Last Days

The Safety of the North

(n5MD; 2009)

By George Bass | 9 March 2009

Time for the first n5MD of the year—but before the meek start raising their arms up and fleeing in fear of a scrunch-party, check both hands and count to ten: the Californian cabal isn’t just a hangout for flagging Aphex Twin types. Since its inception, they’ve strived to deliver an equilibrium of serene ‘scapes and groundbreaking cyborg sizzlers, last seen in action shortly before Christmas.
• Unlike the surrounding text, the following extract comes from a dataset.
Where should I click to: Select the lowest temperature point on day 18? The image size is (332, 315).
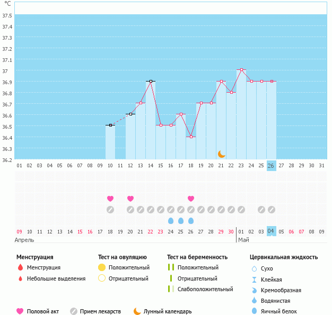click(191, 137)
This time, though, with LP#3 from the reclusive Graham Richardson—a prodigal bygone Geordie who put “ambient pioneer” on his green card—they’ve slipped into the far reaches of the former, counting down his Last Days projects with a sensual and more melodic aplomb: 3 (taking us swimming for 2006’s Sea), 2 (drying us the folk out on These Places Are Now Ruins [2007]), 1, and lift-off into The Safety of the North, a shiny biosphere of assorted soundtracks and his most tightly mapped opus to date.
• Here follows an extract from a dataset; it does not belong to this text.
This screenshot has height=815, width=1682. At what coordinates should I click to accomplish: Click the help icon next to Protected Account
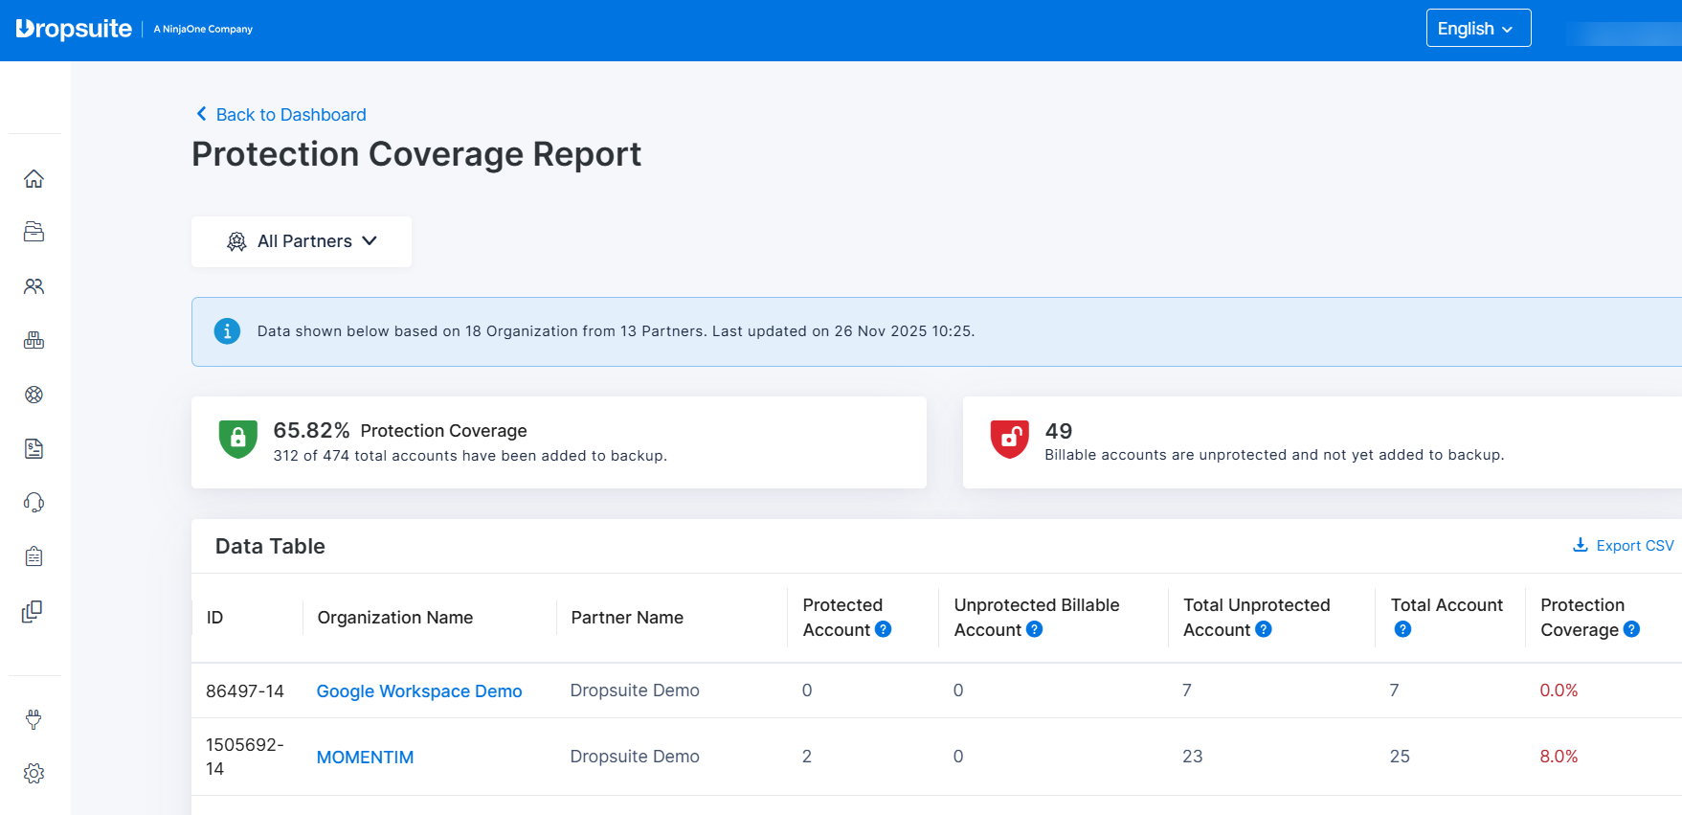(x=884, y=629)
Richardson here presents fifteen cues for a film that’s being privately projected; if you’ve ever been uprooted midway through childhood then ...North will strike a bittersweet chord with you: it relates the story of Alice, a carefree kid from the bad city blocks who’s tested when her family goes rural. So far so saccharine, but Richardson’s grasp of the wobbliness of young expectation and his finishing skills as a producer give life to his alter-biography, the whole thing unfolding like a redux of Lynne Ramsay’s much ignored Ratcatcher (1999). From the genteel post-rock of the opening track—think Explosions In The Sky on milk and cookies—through to “Onwards”’ Icelandic shutdown, Richardson devises the perfect adult to lead every lost child by the hand. You’ll never have to leave home again, I promise (not until the real bad adults rock up with a red writ and court order, that is).
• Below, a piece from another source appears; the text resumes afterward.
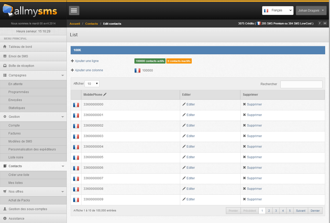The width and height of the screenshot is (330, 223).
Task: Click the French flag on row 33600000003
Action: [x=76, y=136]
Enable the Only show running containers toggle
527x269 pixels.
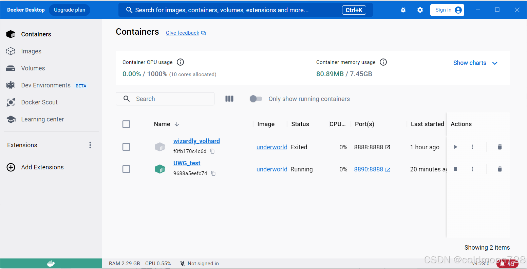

What earmarks The Safety… as proper prize-winning poetry and not just an hour and six minutes of syrup is its bejeweling with perfect detail: it’s a struggle to hear this and stop oneself slipping into personal layers of reverie. When the concentrating five-year-old lists her notions of the Arctic on “Thoughts of Alice,” our own thoughts won’t wonder much further—the Northern Lights, midnight sun, fifty thousand islands. The way a grown-up pulls her up on her mispronunciation of “artic circle” is spot-on—a parent wanting their child to soar, the kid itching under the weight of wax wings. The fragile “May Your Days Be Gold” meets these worries with reason, and the feminine ether of “Brand new footprints on this land / Touching colours with your hands” paints migration as a faint flock of faeries. As might be deduced from the record’s title, the project is steeped in an eerie fog, one that glows white on the static tracks like “Your Silence is the Loudest Sound.” As bass notes hiss on a blanket of tundra, it’s easy to imagine the crunching under your own feet as you patrol your new stomping ground. Alice’s adjustment seems fraught with uncertainty, and Richardson factors her doubt into his idents.

Where most soundtracks fall is the recycling of a singular theme but there’s nothing so terminal on Last Days—more charged cues lurk round every corner, with the rousing “Fracture” using household chords in proper orbiting proportions. The difference here is the troops are remembering purity while being stirred by the Hans Zimmer soundscapes, and that’s what wins you over. It’s difficult not to connect with The Safety of the North; it truly is. In one way it’s a huge helping of snowblind delight, cubes of brilliance flashing the way Ulrich Schnauss used to. In others, it’s something more perilous: a wide, rumbling desert becomes submarine beauty (“You Are Stars”) becomes crickets rattling like a bicycle cigarette card (“Blue and White Flowers”). Childish, perhaps, to leap from one mood to another, but no more childish than, say, putting aniseed under your pillow at night to shrink down the chances of nightmares. Richardson reminds us that these lost tinges of innocence are still inside us, often filed in error under naivety. What he says with his third album is that hope can travel with you. It’s portable. You’ll find it in the tiniest detail, like the smell of a new set of stairs.